This function only modifies the quantile forecasts. It does not
recompute summary coverage statistics. For fit-and-apply workflows
with optional evaluation summaries, use
:func:`calibrate_quantile_forecasts`.

Examples
--------
>>> import pandas as pd
>>> from geoprior.utils.calibrate import apply_interval_factors_df
>>> df = pd.DataFrame(
...     {
...         "forecast_step": [1, 1, 2, 2],
...         "subsidence_q10": [0.3, 0.5, 0.4, 0.6],
...         "subsidence_q50": [0.4, 0.7, 0.5, 0.8],
...         "subsidence_q90": [0.5, 0.9, 0.6, 1.0],
...     }
... )
>>> out = apply_interval_factors_df(
...     df,
...     factors={1: 1.2, 2: 1.1},
...     target_name="subsidence",
... )
>>> "calibration_factor" in out.columns
True

See Also
--------
fit_interval_factors_df :
    Fit per-horizon interval scaling factors.
calibrate_quantile_forecasts :
    High-level wrapper for fitting, applying, and summarizing
    interval calibration.
"""


calibrate_quantile_forecasts.__doc__ = r"""
Fit and apply post-hoc interval calibration for quantile forecasts.

This is the high-level DataFrame-oriented entry point for interval
recalibration in ``geoprior.utils.calibrate``. It can

1. detect whether evaluation forecasts already appear calibrated,
2. fit interval-width correction factors from evaluation data,
3. apply those factors to evaluation and/or future forecasts,
4. compute before/after summary diagnostics on the evaluation set,
5. optionally save the outputs to disk.

The function is designed for workflows where quantile forecasts are
already available in tabular form and calibration should be handled
without retraining the forecasting model.
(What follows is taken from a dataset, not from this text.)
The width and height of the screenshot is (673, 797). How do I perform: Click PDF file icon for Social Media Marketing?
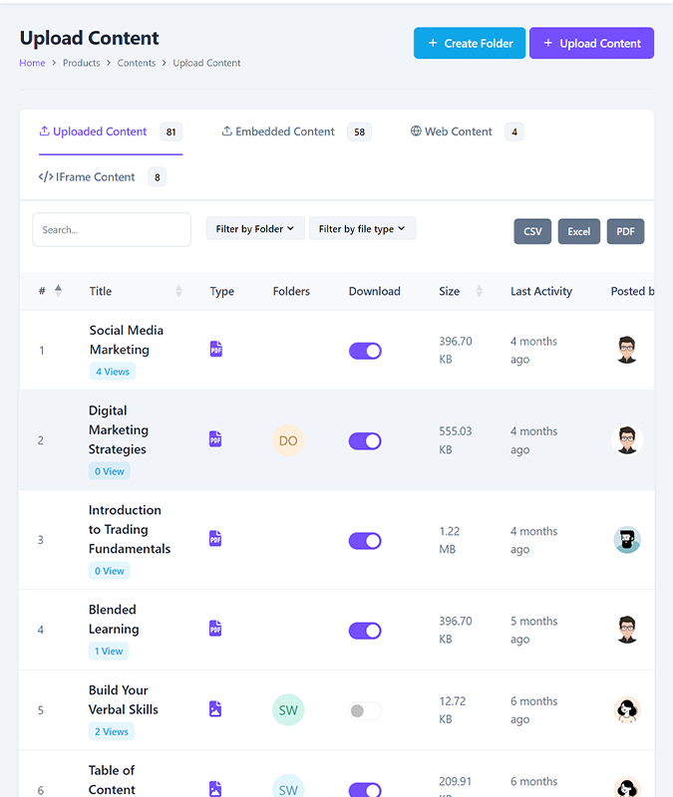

Conceptually, the function widens or narrows a predictive interval
around a median-like forecast so that the empirical interval coverage
better matches the requested target. This is a practical post-hoc
strategy for uncertainty refinement in multi-horizon forecasting
pipelines :cite:p:`Limetal2021,Kouadio2025XTFT`.

Parameters
----------
df_eval : pandas.DataFrame or None, default=None
    Evaluation forecasts used to fit calibration factors and to
    compute before/after diagnostics. This table should contain the
    observed target column in addition to the quantile forecasts.
df_future : pandas.DataFrame or None, default=None
    Future or inference forecasts to which the fitted factors should
    be applied. This table does not need observed targets.
target_name : str, default="subsidence"
    Base name used to infer forecast and observation columns when
    ``column_map`` is not explicitly supplied.
column_map : mapping or None, default=None
    Optional mapping describing the observed column and the quantile
    columns. This is helpful when the table does not follow the
    default naming conventions.
step_col : str, default="forecast_step"
    Column used to fit and apply separate factors per forecast
    horizon.
interval : tuple of float, default=(0.1, 0.9)
    Lower and upper quantiles defining the interval to calibrate.
    The nearest available quantiles are used.
target_coverage : float, default=0.8
    Desired empirical coverage after calibration.
median_q : float, default=0.5
    Central quantile used as the expansion anchor.
use : {"auto", True, False}, default="auto"
    Control flag for whether calibration is performed.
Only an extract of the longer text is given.